Le droit à l’oubli numérique devant la CEDH
La Cour de Strasbourg conclut à la non-violation du droit à la liberté d’expression de l’éditeur du journal Le Soir, condamné à anonymiser l’identité d’un condamné au nom du « droit à l’oubli ».
 
                            Tout commence en 2008, lorsque le journal belge Le Soir – l’un des principaux quotidiens d’information francophones du pays – décide de donner accès à ses archives, en version électronique, sur son site internet. Parmi bien d’autres archives, il met alors en ligne un article de 1994 qui relate un accident de la route mortel causé par G., médecin. Ce dernier avait purgé une peine d’emprisonnement et avait été réhabilité.

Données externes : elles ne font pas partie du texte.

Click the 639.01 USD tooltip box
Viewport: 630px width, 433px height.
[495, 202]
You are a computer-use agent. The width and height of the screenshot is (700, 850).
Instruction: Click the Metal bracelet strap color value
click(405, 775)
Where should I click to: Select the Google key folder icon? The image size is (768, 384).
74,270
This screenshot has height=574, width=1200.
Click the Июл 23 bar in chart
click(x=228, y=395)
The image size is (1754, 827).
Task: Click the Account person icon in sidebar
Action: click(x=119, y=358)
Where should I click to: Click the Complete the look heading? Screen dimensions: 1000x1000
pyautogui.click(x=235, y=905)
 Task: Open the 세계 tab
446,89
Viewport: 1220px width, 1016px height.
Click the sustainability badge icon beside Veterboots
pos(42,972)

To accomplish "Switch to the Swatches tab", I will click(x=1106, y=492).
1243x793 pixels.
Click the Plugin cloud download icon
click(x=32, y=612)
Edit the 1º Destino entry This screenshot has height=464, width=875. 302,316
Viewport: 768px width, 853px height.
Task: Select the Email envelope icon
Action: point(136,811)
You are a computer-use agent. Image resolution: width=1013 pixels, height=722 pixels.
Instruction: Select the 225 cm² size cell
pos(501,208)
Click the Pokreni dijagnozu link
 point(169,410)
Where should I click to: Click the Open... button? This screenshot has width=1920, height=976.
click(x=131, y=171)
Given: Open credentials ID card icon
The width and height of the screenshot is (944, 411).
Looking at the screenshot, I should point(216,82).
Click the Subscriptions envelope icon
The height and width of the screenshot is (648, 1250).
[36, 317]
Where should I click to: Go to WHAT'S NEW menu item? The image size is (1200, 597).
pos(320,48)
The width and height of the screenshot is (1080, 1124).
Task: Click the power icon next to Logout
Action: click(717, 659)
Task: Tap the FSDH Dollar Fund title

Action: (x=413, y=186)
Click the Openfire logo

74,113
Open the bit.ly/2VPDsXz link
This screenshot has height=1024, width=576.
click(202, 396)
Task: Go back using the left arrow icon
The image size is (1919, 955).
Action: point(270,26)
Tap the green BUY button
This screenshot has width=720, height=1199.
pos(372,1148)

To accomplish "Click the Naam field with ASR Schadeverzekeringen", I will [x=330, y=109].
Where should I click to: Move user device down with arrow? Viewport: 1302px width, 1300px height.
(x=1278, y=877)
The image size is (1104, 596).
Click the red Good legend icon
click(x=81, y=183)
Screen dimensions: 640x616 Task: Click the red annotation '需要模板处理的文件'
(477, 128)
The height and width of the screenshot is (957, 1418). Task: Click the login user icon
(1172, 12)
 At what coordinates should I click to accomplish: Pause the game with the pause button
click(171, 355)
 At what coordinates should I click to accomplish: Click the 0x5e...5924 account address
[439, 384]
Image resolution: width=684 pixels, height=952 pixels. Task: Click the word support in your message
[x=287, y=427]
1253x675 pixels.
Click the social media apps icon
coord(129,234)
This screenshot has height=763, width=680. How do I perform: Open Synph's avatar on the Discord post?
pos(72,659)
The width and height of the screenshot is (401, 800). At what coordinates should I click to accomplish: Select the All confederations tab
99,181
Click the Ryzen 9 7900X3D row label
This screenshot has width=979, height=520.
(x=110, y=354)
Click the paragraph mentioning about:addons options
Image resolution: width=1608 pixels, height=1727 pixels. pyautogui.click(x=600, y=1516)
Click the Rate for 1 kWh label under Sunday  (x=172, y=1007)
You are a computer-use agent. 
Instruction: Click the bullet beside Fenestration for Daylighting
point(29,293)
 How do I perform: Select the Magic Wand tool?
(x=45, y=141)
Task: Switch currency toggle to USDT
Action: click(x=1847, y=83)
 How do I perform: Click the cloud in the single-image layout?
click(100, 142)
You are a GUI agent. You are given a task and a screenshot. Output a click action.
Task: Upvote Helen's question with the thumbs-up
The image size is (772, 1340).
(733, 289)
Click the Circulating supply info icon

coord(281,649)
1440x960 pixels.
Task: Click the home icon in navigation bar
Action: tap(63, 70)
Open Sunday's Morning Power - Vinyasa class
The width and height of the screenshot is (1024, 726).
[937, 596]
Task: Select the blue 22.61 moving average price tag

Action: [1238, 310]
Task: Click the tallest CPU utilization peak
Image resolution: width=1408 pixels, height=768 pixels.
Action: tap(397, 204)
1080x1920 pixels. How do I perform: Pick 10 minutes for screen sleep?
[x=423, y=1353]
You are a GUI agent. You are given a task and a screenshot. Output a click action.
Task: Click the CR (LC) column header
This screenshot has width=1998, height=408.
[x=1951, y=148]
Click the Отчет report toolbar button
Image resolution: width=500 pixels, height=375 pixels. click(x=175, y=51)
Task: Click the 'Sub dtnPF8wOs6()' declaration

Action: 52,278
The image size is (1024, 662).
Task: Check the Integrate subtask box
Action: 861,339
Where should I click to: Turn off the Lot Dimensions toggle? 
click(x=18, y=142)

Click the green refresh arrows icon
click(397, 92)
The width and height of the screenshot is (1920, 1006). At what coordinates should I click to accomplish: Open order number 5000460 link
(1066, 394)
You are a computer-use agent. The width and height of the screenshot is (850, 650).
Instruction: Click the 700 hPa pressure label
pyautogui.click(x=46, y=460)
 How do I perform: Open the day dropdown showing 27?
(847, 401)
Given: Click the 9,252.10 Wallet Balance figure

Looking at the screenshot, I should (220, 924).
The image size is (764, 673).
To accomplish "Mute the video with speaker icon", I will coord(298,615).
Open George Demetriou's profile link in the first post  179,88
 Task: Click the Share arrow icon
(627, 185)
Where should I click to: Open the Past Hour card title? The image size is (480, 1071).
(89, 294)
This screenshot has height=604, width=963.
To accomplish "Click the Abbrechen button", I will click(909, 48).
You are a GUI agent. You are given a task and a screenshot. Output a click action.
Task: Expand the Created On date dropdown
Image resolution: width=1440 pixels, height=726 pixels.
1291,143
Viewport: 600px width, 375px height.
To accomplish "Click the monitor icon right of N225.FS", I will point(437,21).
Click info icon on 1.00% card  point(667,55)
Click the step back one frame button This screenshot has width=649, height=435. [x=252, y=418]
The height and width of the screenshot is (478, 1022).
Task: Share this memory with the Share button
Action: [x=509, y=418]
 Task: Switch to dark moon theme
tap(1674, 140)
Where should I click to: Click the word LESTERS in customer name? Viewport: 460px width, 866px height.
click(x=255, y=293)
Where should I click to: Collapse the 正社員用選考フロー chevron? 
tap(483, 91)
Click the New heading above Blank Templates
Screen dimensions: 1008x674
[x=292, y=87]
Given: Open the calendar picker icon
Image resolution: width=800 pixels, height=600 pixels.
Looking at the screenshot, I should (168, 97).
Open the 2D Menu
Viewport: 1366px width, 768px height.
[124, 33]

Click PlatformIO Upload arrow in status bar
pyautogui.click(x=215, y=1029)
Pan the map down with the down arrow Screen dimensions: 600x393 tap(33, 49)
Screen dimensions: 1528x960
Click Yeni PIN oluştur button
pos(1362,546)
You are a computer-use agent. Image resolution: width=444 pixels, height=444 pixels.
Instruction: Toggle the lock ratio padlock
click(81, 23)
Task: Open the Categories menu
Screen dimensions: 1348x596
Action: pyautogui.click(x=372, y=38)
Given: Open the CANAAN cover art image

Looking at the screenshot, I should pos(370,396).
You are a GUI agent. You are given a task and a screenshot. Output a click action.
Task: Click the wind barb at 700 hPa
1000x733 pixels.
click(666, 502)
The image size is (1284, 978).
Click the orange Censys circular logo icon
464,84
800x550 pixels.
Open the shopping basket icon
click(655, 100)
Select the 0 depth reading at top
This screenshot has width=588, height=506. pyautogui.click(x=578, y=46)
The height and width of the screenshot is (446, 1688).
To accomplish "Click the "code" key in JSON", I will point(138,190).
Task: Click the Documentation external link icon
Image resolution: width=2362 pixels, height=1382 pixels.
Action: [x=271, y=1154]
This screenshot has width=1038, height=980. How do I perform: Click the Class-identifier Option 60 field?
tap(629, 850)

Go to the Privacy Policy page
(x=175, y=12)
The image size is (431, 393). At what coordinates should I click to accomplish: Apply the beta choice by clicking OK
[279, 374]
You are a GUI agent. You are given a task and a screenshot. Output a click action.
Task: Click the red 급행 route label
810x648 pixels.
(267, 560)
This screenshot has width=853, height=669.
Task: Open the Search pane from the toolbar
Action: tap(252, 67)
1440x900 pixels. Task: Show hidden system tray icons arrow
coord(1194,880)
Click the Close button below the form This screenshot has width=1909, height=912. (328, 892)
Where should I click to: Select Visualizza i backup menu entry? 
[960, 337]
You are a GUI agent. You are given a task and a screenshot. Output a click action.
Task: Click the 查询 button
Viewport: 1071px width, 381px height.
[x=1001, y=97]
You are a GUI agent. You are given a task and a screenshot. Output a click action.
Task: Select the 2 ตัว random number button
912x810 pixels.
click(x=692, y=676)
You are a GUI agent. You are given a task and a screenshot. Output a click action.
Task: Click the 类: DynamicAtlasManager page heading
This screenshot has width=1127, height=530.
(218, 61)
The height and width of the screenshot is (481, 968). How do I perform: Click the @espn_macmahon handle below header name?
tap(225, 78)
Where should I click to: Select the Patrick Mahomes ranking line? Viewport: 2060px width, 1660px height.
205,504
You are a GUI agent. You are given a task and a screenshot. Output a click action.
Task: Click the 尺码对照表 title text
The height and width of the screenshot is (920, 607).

G. demande alors au journal d’anonymiser l’article ou de mettre des balises de déférencement afin qu’il n’apparaisse plus dans la liste des résultats de recherche liés à son nom. Le journal refuse mais demande officiellement à Google Belgique – qui ne répondra jamais – de déréférencer l’article.
Face au refus de l’éditeur, G. décide de saisir les juridictions belges d’une action civile et obtient gain de cause : Le Soir est condamné à remplacer l’identité de G. par la lettre X. Les juridictions internes se fondent sur le droit à l’oubli numérique, confirmé par la Cour de justice, pour établir l’obligation du journal d’agir face à la demande de G.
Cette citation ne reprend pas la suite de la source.